• Task to complete: Pull every line with "will" from the data below and copy it.

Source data
*** Begin section ***
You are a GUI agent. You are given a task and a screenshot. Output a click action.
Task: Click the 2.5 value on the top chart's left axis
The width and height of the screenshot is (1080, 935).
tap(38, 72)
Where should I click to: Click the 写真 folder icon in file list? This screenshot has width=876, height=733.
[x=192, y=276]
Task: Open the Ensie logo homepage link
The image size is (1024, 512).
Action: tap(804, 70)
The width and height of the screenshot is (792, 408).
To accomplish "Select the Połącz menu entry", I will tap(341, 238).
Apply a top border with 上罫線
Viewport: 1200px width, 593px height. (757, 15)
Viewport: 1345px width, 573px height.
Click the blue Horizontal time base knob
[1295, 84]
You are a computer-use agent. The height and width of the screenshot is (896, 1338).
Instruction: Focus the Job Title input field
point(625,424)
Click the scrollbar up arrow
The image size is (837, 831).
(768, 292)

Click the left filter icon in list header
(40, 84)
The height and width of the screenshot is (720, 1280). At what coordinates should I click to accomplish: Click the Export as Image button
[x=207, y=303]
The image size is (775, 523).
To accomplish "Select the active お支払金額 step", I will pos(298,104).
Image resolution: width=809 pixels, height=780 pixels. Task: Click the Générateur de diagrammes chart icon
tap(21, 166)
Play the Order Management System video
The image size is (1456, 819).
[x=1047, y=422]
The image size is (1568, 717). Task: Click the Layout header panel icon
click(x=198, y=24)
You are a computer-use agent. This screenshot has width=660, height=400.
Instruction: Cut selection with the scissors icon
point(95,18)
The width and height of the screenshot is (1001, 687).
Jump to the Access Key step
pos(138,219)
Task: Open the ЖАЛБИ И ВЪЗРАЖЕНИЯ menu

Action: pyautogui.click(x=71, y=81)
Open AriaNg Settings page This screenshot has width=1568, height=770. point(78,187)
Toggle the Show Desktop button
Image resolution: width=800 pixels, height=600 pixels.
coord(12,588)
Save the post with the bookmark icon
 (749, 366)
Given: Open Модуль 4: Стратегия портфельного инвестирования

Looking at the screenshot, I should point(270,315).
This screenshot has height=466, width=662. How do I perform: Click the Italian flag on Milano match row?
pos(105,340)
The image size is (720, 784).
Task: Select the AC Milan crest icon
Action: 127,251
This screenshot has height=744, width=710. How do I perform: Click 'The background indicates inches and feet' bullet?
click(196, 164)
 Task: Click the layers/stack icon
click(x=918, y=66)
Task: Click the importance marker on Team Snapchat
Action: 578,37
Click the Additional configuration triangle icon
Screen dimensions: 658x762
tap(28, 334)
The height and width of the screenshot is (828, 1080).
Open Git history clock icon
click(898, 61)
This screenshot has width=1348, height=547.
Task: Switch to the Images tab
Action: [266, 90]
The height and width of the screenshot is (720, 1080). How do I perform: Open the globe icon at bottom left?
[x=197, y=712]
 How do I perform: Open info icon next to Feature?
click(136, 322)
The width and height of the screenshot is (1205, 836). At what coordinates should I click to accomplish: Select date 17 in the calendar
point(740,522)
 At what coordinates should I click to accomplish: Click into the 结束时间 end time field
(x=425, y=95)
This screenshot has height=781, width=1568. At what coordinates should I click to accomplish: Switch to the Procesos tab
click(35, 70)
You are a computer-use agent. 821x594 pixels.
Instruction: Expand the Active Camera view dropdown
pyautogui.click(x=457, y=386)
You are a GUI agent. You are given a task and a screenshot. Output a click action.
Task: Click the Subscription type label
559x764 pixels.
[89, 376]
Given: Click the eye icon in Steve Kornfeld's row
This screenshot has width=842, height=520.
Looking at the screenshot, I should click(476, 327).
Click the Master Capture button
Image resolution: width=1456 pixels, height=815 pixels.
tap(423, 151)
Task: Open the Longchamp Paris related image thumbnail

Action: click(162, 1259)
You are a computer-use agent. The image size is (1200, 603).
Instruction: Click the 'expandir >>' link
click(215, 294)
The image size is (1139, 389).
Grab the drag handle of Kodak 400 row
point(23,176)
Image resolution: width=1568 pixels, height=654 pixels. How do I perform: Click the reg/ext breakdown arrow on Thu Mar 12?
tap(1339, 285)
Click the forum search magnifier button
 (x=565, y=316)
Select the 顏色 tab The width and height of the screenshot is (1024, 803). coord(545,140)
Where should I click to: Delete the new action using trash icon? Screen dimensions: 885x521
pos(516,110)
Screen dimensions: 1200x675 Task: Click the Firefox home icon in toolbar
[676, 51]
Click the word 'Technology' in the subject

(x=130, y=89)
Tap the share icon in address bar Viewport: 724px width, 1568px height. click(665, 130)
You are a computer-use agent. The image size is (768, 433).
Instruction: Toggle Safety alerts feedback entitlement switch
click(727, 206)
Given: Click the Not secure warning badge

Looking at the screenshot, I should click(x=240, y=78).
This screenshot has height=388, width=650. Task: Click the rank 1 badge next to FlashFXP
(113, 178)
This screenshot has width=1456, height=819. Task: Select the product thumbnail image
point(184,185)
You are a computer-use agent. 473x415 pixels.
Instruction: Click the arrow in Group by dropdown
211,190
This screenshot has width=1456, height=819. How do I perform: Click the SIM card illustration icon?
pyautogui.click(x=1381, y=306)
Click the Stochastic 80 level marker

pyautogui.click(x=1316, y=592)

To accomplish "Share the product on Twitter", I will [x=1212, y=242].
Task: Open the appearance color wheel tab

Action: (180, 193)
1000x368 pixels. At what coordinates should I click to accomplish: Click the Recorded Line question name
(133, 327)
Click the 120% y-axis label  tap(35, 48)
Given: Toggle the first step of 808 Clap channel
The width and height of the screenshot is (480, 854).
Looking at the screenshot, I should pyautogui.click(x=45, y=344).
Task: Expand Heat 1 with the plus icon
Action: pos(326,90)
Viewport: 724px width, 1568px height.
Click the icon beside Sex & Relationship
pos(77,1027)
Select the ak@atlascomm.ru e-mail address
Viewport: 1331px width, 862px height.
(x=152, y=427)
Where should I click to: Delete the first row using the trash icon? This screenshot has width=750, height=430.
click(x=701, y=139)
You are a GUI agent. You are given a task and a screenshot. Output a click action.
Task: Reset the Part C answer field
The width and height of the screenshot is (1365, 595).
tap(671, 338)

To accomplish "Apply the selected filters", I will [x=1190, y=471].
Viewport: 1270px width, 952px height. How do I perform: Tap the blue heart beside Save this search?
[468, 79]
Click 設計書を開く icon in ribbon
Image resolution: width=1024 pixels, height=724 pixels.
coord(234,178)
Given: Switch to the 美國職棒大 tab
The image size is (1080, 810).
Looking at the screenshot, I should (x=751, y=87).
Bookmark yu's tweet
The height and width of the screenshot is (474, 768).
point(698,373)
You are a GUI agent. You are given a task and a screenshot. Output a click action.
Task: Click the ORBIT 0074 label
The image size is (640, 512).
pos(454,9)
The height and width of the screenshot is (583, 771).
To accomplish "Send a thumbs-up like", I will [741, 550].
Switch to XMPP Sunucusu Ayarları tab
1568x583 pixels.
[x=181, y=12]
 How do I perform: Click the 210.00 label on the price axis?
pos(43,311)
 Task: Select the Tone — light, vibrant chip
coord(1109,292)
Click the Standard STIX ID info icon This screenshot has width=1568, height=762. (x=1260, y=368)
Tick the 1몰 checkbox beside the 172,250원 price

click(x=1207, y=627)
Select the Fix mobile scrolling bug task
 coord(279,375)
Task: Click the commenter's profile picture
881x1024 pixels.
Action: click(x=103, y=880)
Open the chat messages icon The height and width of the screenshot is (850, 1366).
*** End section ***
• Solution:
To accomplish "Select the Połącz menu entry", I will tap(341, 238).
To accomplish "Select the active お支払金額 step", I will pos(298,104).
To accomplish "Share the product on Twitter", I will [x=1212, y=242].
To accomplish "Apply the selected filters", I will [x=1190, y=471].
To accomplish "Send a thumbs-up like", I will [741, 550].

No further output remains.